CISA Updates Secure-by-Design Guidance
On 12 May 2026, CISA highlighted an updated version of the joint Secure-by-Design guidance, co-sealed by additional international cybersecurity agencies. The update reinforces the core message behind the movement: technology providers should take ownership of customer security outcomes, be transparent about their security posture, and treat security as an executive-level product responsibility (CISA Secure-by-Design resource).
This matters for connected-device manufacturers because Secure-by-Design is no longer just a useful engineering philosophy. It is becoming a way for customers, regulators, and supply-chain teams to evaluate whether a manufacturer is serious about product security.
What changed
The updated guidance builds on the three principles already familiar from CISA's Secure-by-Design update:
- Take ownership of customer security outcomes.
- Embrace radical transparency and accountability.
- Lead from the top.
The important shift is in emphasis. CISA is not only telling manufacturers to build safer products; it is also giving customers a clearer basis for asking whether suppliers are doing so.
That aligns with the broader trend we are seeing under the EU Cyber-Resilience Act (CRA): security claims need to become evidence, not just positioning.
Why product teams should care
Secure-by-Design guidance is voluntary, but it is becoming a market signal. Customers increasingly expect manufacturers to explain:
- how security decisions are governed,
- how vulnerabilities are received and fixed,
- whether security features are enabled by default,
- what product security metrics are tracked, and
- how leadership is accountable for customer risk.

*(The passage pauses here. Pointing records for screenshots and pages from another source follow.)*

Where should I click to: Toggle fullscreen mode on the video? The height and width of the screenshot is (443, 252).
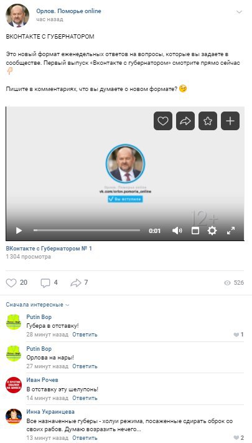tap(231, 231)
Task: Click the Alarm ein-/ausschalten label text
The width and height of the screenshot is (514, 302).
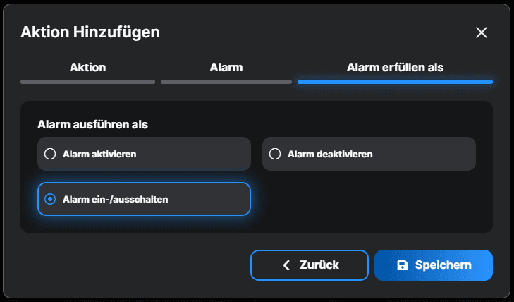Action: pos(116,199)
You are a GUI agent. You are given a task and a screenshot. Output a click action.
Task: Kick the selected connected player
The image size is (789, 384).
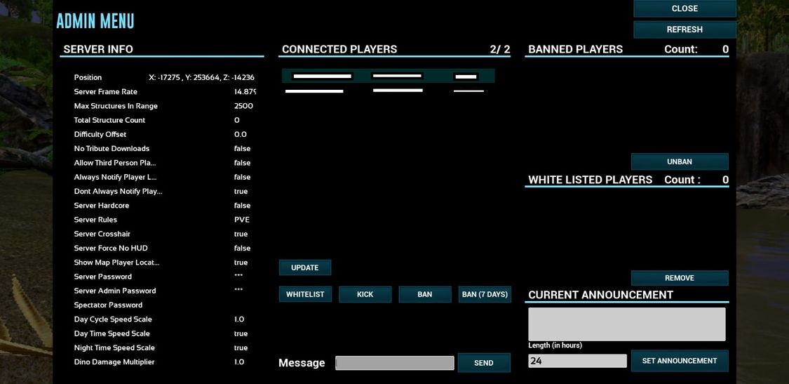click(365, 294)
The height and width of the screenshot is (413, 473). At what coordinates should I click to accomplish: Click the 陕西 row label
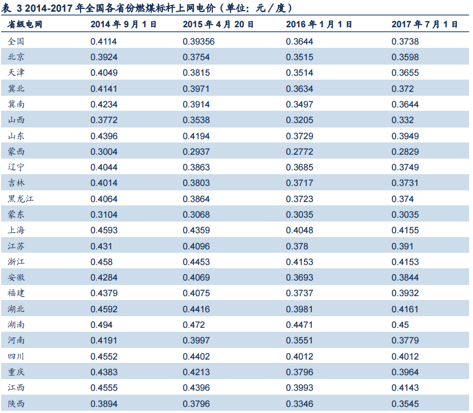point(17,404)
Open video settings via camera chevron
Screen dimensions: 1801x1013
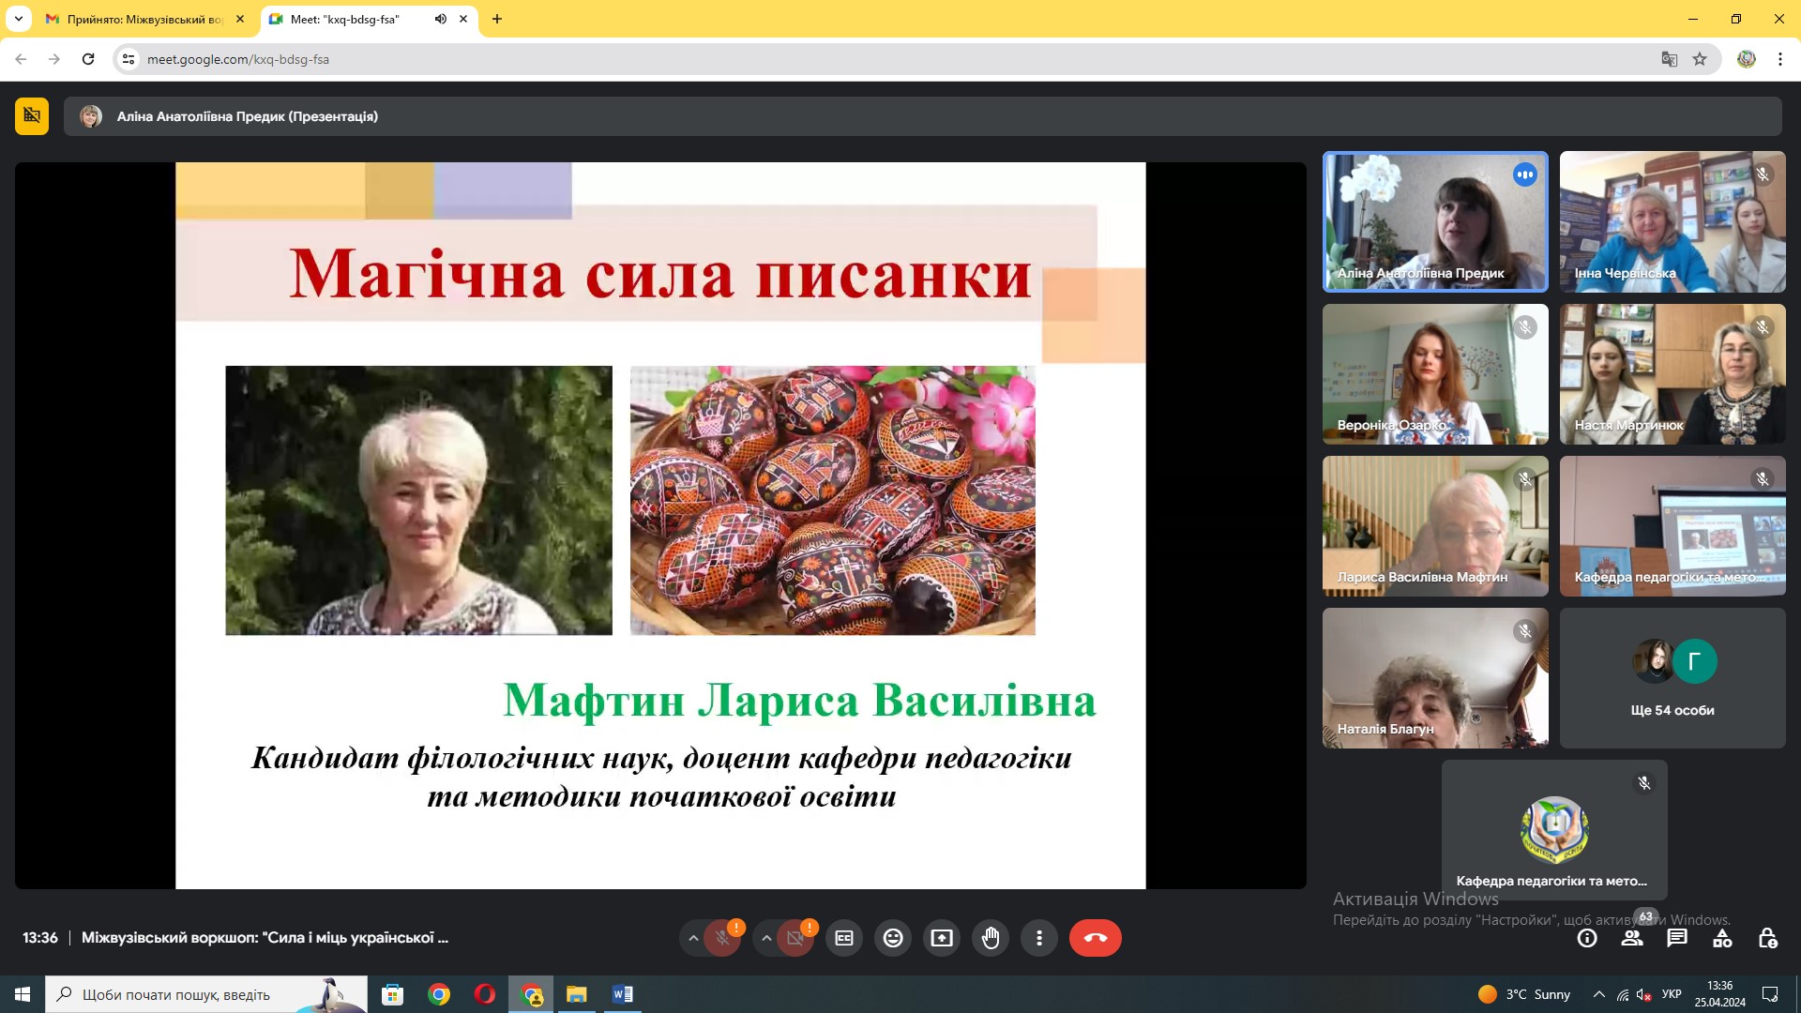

These are also the kinds of questions that appear during supplier due diligence and technical-file preparation.
What to do next
Use the updated CISA guidance as a check on your product security program. At minimum, a connected-device manufacturer should be able to show:
- A named owner for product security outcomes.
- A public vulnerability disclosure channel.
- A support-period and update policy.
- Evidence that secure defaults are part of product acceptance criteria.
- A roadmap for reducing systemic vulnerability classes, not just patching individual bugs.
Handbook resources
- What is Secure-by-Design? explains the shift from user-managed security to manufacturer ownership.
- CISA Secure by Design Principles summarizes the core principles for connected-product teams.
- Vulnerability Disclosure covers the operational process behind public reporting channels.
- Secure-by-Design Evidence Pack shows how to collect evidence that security is managed, not improvised.
The bigger picture
The practical lesson is simple: Secure-by-Design is becoming something teams will need to demonstrate. A claim that a product was designed securely is useful only if it is backed by governance, engineering controls, lifecycle support, and public accountability.